The decline of dance halls, night clubs, and entertainment centres in Cambridge
As I stated in Lost Cambridge here: “Cambridge was losing venues hand over fist in the post war era. At various points, we lost:
- The Dorothy Cafe and Ballroom
- The YMCA/Alexandra Hall
- The Victoria Cinema
- The Kinema on Mill Road
- The Playhouse on Mill Road
- The bowling alley on Mill Road
- Beaconsfield Hall, Romsey
- Romsey Labour Club
- The Carioca”
In the discussions that followed, the imaginative call for the upside-down flying saucer night club on Elizabeth Way was thrown out by the County Council, meaning that The Junction on the Cattle Market Site was the only alternative available.

****Give us our upside down flying saucer you scoundrels!!!!**** Cambridge Evening News 09 July 1986 quoted in Lost Cambridge
When you look at The Junction today, there are far fewer club events compared with previous eras – especially for teenagers and young adults. As I mentioned early talking to younger members of my family and their friends, they told me that The Junction is seen by their generation as a place for older people – and that few arts and leisure organisations actually ask them what sort of music-based entertainment they want put on for them. It’s easy to blame The Junction, but the crisis in the arts has far deeper roots that extend all the way up to central government. The Junction always has been run on a shoestring budget and it shames our city that it does not have much more substantial backing from the so-called wealth-creators in the local economy. (I’m a longstanding member of one of their schemes that helps bring in much-needed income yet it goes to show that ‘Big Society’ charity only goes so far. It cannot alleviate the structural shortcomings that create our grossly unequal society).
Cambridge needs a second urban centre where whoever the landowner is will not price out the tenants that provide the essential leisure functions
Which is why I don’t trust the University of Cambridge or its colleges because they’ve got form for closing down popular places because they don’t bring in enough money. Just ask anyone who remembers Galloway and Porter Books. (Which is also why I want ministers to table changes in the law in Parliament to compel all higher education institutions to amend their Royal Charters to include duties to consider the economic and social impact of their corporate decisions (i.e. not academic freedoms) that have an impact on the settlements/towns/cities they are based in. Furthermore, such duties should include improving the places that they are based in – as Sir Ivor Jennings said Cambridge should in 1962. The more recent generation of decision-makers have not shown the same foresight as Sir Ivor did back in the 1960s – and it shows.
“I found [Prof Neely’s] response to be ‘inconsistent’ with the press releases on the amount of money the University and its member colleges receive through alumni and philanthropic donations.”
At the moment, the best candidate site for a new urban centre is on the Airport Site – similar to what Prof John Parry Lewis recommended for Cambridge in the early 1970s. But if Cambridge’s decision-makers want it, they will have to move quickly as plans are already being made for the future of the site. (You can still drop pins in here to have your say)
“Where on the airport site could a new urban centre be located?”
By the junction of Coldham’s Lane, Barnwell Road, and the Cambridge-Newmarket Railway – and I would have this as part of a wider 25-year plan

Looking at the area more closely, you can see that such a long term plan would involve buying the properties of the small Nuttings Road estate (but having it properly managed over an extended time period so people are not turfed out in a rush, and are properly compensated.
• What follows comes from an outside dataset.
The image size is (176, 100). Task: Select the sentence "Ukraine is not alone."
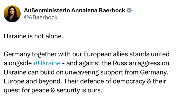(34, 36)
Above – this would also mean as people sold and moved on, renting out the properties until the land was needed for redevelopment – noting that such plans normally take at least a decade before spades hit the ground.

Above – the view looking sort-of north-eastwards
Barnwell Road could have a green bridge/tunnel placed over it north of Cambridge Co-Farm with an active travel route from the station to Coldham’s Common and to Cambridge United. Most of the trees could also be kept as well as an alternative to the concrete/stone slab squares often seen at large transport interchanges.
A new retail and night-life quarter south of a new civic quarter?
That’s what we could build east of the Smol Park icon where the rail/light-rail and bus interchange could be built – possibly with a regional bus station where the Sainsbury’s Petrol Station currently is.

Above – from G-Maps here – the eastern section of Coldham’s Lane
South of Coldham’s Lane is the old landfill site – recently in the news with both the tragic death of the teenage boy in the nearby old quarry lake, and the controversial planning application being decided next week.
With the minimal number of residential properties nearby, there objections as to noise from nightlife should be minimal. Therefore a strip of land running east-west along the northern side of Coldham’s Lane would make for a suitable retail and night-life quarter (enabling the easy transport access into and out of the area).
“And the new civic quarter?”
Covering a patch in the southern part of the airport, the site could incorporate:
- A new City Hall for a new unitary council
- A new large concert hall and opera house (assuming the University of Cambridge won’t co-operate with the Hills Road site I have long proposed that they own)
- A new purpose-built adult education and lifelong learning centre (that doesn’t look like ‘school’!) that’s co-designed by the people going to use it. (See this example from Derby in 1968)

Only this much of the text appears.